How E-Commerce Retailers Can Save On Logistics

Founder and CEO of Avasam, changing the face of DropShipping, one automated step at a time.

Of all the costs associated with running an e-commerce business, two of the biggest costs incurred are shipping and returns. In an industry where profit margins can be razor-thin, even a fraction of a penny on each order being shipped can make a huge difference—and the cost of returns can make a dent in profits, too. So how can e-commerce retailers refine their logistics to optimize these costs and their profits? Here are a few options to consider.

Free Shipping

Customers have become very used to Amazon Prime, which has made “free shipping” the norm. The benefits of free shipping are easy to see from customers’ perspectives: The price they will pay is clear, with no need to calculate extra shipping costs, and so they perceive that they’re getting a better deal. Both of these reasons mean that in the majority of cases, customers are much more likely to complete their purchases where they see free shipping.

Having said that, Amazon Prime isn’t truly giving customers free shipping since customers pay for their subscriptions. However, for customers who order regularly, that yearly fee with all the added benefits makes it feel like shipping is free—and customers know they will have access to pretty much whatever they need the very next day, with no additional shipping costs.

Fashion powerhouse BooHoo and other retailers have been able to build on the success of the Prime subscription model by implementing their own subscription model of free next-day shipping for a nominal yearly fee. The fee is so small that the cost of shipping isn’t truly covered, but customers are more likely to become loyal to the brand. They’re also more likely to buy from the retailer for future purchases since they have already paid for their shipping and want to shop more where shipping is “free.” The additional purchases end up covering the cost of shipping.

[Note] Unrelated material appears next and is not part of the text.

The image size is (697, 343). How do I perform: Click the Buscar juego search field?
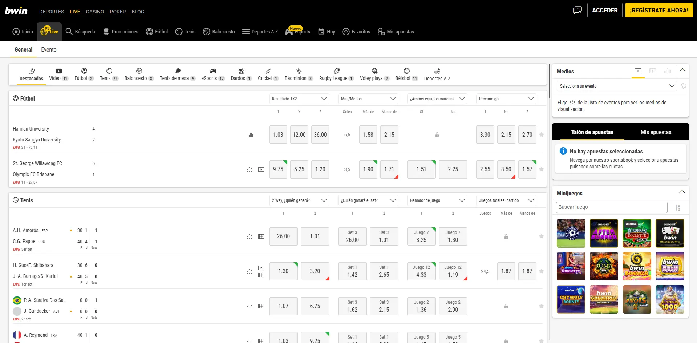(611, 207)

Research suggests that a massive 76% of customers look for free shipping when they want to place an order on a retail website. Despite this, an increasing number of retailers—especially those with a brick-and-mortar presence—are experimenting with offering a mix of different shipping strategies to give customers the best options and to manage costs most effectively. These include free standard shipping, expedited shipping, free collection, same-day delivery and live rates from different carriers. Even Amazon offers customers a choice of shipping options—especially when products aren’t available with Prime or are coming from overseas.

Reverse Logistics

Of course, it isn’t just sending out orders that costs retailers. The cost of returns can have a huge impact on the bottom line of businesses, too—and it isn’t just smaller businesses that are impacted. That’s why H&M is currently testing paid returns in Norway and the U.K. It will be interesting to see how customers respond to this move, but they are repeating what Zara has done in several European countries. Retailers such as Boohoo charge customers for returns if they don’t subscribe to their Premier service, which means that customers are even more likely to subscribe and, as I mentioned earlier, become repeat customers since they know that they will have the cost of returns covered.

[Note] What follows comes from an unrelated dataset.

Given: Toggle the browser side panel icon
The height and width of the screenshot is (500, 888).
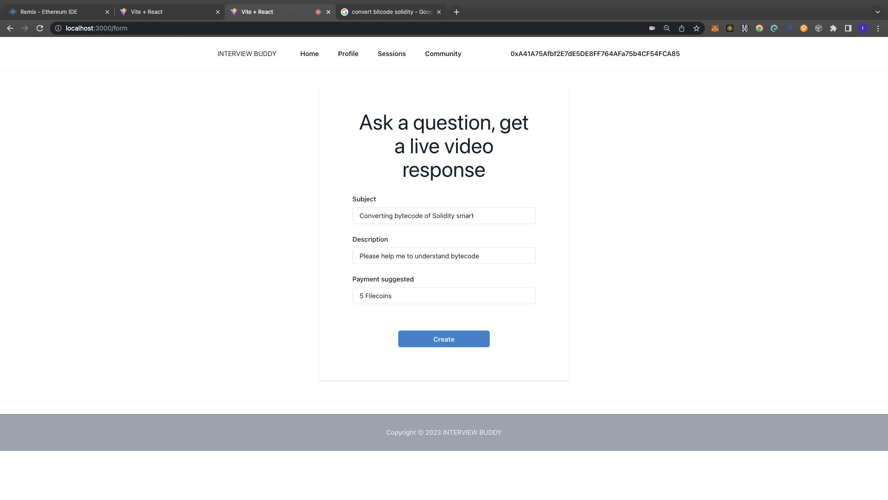Looking at the screenshot, I should coord(848,28).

As with shipping costs, it may benefit retailers to investigate and experiment with returns options, as well. For some businesses, absorbing the cost of returns may be the right approach in order to not isolate their customers. With types of products like fashion and footwear, where return rates will inevitably remain consistently high due to the nature of the product, passing those costs back to customers may help to reduce the number of returns that customers request.

Understanding why customers request returns on their orders can help retailers identify ways to reduce them. For example, in the area of fashion, this can be as simple as adding a note to listings that identifies whether items run true to size, small or large. Allowing customers to leave reviews about their experience with the item can help to minimize returns (download). Amazon has already implemented this as a feature. And as customers return to shop with you again, you can offer more personalization options—such as through your mobile app—to make better recommendations based on size, related products and so on. In the longer term and with more investment, AI technology may even allow customers to picture what a fashion item will look like on their body, further helping you reduce return rates.

Shipping Directly From Suppliers

Increasing inventory and the number of orders can pose significant challenges for retailers, such as having enough capital to invest in stock, the risk of whether customers will buy those products, having sufficient storage space and shipping costs. Dropshipping can help minimize these issues for the retailer since the dropshipping supplier takes on these issues instead.

Having products delivered directly from the supplier can allow retailers to stop worrying about transferring shipping costs to the end customer, which is particularly valuable if they are adding larger and heavier items or have orders that are going overseas. High-volume suppliers will have arrangements with shipping companies, so they can include shipping in the price of the item, making it simpler for retailers to establish whether the product has a good-enough margin.

Dropshipping isn’t always the answer to reducing logistics costs, just like relying on a single shipping provider isn’t, but it does offer another strategy that you can use to your advantage, especially as you work toward scaling your business.

Final Thoughts

It is unlikely that a one-size-fits-all approach will emerge that solves every difficulty with shipping and returns in every situation. However, establishing which options best suit your customers and being prepared to adapt your strategy when necessary can ensure much higher levels of success.